Start of RECORD SET
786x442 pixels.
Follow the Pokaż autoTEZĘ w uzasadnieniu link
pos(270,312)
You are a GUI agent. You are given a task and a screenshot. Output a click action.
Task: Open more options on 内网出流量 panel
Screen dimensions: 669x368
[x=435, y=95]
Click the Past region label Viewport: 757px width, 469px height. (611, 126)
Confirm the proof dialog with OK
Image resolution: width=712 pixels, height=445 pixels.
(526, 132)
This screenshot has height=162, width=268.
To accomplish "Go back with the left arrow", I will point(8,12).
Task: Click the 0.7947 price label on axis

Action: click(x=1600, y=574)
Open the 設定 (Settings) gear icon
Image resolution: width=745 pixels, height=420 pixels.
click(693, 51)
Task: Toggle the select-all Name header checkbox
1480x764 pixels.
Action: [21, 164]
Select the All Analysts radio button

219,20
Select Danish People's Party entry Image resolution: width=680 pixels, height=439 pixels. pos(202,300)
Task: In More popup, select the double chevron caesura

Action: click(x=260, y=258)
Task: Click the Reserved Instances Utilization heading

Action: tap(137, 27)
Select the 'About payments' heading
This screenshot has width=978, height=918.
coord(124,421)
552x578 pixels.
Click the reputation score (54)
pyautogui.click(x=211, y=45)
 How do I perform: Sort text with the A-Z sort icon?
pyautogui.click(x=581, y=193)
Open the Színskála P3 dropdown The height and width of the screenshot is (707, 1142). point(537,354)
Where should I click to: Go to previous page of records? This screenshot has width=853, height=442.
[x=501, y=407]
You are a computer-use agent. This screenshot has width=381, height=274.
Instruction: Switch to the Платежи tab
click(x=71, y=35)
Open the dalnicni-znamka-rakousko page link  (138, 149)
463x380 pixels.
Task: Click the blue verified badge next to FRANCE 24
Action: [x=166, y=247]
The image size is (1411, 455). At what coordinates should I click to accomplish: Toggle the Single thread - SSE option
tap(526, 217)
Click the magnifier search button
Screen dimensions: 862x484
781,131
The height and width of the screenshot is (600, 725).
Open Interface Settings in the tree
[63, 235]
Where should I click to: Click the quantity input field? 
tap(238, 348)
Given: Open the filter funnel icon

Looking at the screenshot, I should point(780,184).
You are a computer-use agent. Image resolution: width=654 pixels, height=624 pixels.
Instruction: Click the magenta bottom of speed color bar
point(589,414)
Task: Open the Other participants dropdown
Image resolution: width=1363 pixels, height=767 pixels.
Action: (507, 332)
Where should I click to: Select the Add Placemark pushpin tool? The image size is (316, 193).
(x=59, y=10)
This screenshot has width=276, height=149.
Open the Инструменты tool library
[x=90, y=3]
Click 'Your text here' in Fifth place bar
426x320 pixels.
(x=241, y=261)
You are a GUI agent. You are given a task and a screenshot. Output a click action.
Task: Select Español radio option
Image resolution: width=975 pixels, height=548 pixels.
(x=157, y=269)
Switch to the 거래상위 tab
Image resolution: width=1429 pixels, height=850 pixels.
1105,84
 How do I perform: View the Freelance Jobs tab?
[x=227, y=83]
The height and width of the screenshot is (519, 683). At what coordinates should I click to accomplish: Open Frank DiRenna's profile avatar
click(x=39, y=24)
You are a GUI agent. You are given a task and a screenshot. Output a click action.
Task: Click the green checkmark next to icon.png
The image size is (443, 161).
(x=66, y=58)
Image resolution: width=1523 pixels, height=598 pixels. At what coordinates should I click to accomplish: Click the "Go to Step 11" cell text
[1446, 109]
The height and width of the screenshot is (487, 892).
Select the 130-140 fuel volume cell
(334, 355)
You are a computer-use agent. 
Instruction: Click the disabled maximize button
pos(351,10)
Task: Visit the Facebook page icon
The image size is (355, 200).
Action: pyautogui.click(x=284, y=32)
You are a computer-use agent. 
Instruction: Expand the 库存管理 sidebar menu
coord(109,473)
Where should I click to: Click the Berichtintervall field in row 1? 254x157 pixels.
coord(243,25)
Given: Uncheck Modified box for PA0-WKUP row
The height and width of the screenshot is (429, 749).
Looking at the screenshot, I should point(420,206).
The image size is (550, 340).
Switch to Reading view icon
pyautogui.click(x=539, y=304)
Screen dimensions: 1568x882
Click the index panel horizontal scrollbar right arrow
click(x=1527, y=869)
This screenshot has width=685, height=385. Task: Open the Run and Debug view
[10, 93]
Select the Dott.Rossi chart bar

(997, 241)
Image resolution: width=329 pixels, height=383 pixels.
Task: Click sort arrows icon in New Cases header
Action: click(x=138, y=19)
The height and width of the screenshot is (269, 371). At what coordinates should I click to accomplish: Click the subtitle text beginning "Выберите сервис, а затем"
End of RECORD SET
In the data above, find each line that uses the string "dropdown". Copy it.

Open the Színskála P3 dropdown The height and width of the screenshot is (707, 1142). point(537,354)
Task: Open the Other participants dropdown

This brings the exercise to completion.